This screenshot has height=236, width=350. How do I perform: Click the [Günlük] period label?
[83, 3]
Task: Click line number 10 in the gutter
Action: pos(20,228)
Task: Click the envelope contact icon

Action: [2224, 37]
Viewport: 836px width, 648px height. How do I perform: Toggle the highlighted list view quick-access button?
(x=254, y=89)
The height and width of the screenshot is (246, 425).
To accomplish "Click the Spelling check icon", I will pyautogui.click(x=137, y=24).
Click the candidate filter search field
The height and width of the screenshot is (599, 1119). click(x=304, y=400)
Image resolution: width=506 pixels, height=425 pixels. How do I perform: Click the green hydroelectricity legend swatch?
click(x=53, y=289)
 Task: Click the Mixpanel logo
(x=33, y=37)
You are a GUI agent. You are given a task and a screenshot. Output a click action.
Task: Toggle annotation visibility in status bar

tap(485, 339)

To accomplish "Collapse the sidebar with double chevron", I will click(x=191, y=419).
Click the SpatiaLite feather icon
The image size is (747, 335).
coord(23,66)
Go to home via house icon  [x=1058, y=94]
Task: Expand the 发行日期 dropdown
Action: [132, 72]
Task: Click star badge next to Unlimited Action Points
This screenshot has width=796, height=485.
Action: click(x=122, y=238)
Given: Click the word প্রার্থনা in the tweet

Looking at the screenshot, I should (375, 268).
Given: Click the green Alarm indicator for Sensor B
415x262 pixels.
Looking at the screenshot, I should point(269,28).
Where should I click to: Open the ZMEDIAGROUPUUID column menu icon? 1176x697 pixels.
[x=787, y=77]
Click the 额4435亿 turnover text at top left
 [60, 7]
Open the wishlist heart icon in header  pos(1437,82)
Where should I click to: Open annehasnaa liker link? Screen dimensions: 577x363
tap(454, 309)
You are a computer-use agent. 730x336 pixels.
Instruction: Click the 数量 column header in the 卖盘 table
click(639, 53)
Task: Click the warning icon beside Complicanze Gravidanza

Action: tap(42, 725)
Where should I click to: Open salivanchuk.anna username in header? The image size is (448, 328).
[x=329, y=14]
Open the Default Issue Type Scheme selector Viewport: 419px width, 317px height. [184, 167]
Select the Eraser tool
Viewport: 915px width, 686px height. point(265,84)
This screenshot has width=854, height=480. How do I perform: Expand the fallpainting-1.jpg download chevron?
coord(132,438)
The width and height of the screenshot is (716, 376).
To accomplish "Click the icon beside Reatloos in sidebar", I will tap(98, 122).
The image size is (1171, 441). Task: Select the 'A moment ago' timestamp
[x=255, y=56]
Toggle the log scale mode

--------------------

* **Job**
Render the data above as a JSON list of strings, with one string per line in the original order and all blank lines omitted.

* **Answer to this exercise**
[
  "This screenshot has height=236, width=350. How do I perform: Click the [Günlük] period label?",
  "[83, 3]",
  "Task: Click line number 10 in the gutter",
  "Action: pos(20,228)",
  "Task: Click the envelope contact icon",
  "Action: [2224, 37]",
  "Viewport: 836px width, 648px height. How do I perform: Toggle the highlighted list view quick-access button?",
  "(x=254, y=89)",
  "The height and width of the screenshot is (246, 425).",
  "To accomplish \"Click the Spelling check icon\", I will pyautogui.click(x=137, y=24).",
  "Click the candidate filter search field",
  "The height and width of the screenshot is (599, 1119). click(x=304, y=400)",
  "Image resolution: width=506 pixels, height=425 pixels. How do I perform: Click the green hydroelectricity legend swatch?",
  "click(x=53, y=289)",
  " Task: Click the Mixpanel logo",
  "(x=33, y=37)",
  "You are a GUI agent. You are given a task and a screenshot. Output a click action.",
  "Task: Toggle annotation visibility in status bar",
  "tap(485, 339)",
  "To accomplish \"Collapse the sidebar with double chevron\", I will click(x=191, y=419).",
  "Click the SpatiaLite feather icon",
  "The image size is (747, 335).",
  "coord(23,66)",
  "Go to home via house icon  [x=1058, y=94]",
  "Task: Expand the 发行日期 dropdown",
  "Action: [132, 72]",
  "Task: Click star badge next to Unlimited Action Points",
  "This screenshot has width=796, height=485.",
  "Action: click(x=122, y=238)",
  "Given: Click the word প্রার্থনা in the tweet",
  "Looking at the screenshot, I should (375, 268).",
  "Given: Click the green Alarm indicator for Sensor B",
  "415x262 pixels.",
  "Looking at the screenshot, I should point(269,28).",
  "Where should I click to: Open the ZMEDIAGROUPUUID column menu icon? 1176x697 pixels.",
  "[x=787, y=77]",
  "Click the 额4435亿 turnover text at top left",
  " [60, 7]",
  "Open the wishlist heart icon in header  pos(1437,82)",
  "Where should I click to: Open annehasnaa liker link? Screen dimensions: 577x363",
  "tap(454, 309)",
  "You are a computer-use agent. 730x336 pixels.",
  "Instruction: Click the 数量 column header in the 卖盘 table",
  "click(639, 53)",
  "Task: Click the warning icon beside Complicanze Gravidanza",
  "Action: tap(42, 725)",
  "Where should I click to: Open salivanchuk.anna username in header? The image size is (448, 328).",
  "[x=329, y=14]",
  "Open the Default Issue Type Scheme selector Viewport: 419px width, 317px height. [184, 167]",
  "Select the Eraser tool",
  "Viewport: 915px width, 686px height. point(265,84)",
  "This screenshot has width=854, height=480. How do I perform: Expand the fallpainting-1.jpg download chevron?",
  "coord(132,438)",
  "The width and height of the screenshot is (716, 376).",
  "To accomplish \"Click the icon beside Reatloos in sidebar\", I will tap(98, 122).",
  "The image size is (1171, 441). Task: Select the 'A moment ago' timestamp",
  "[x=255, y=56]",
  "Toggle the log scale mode"
]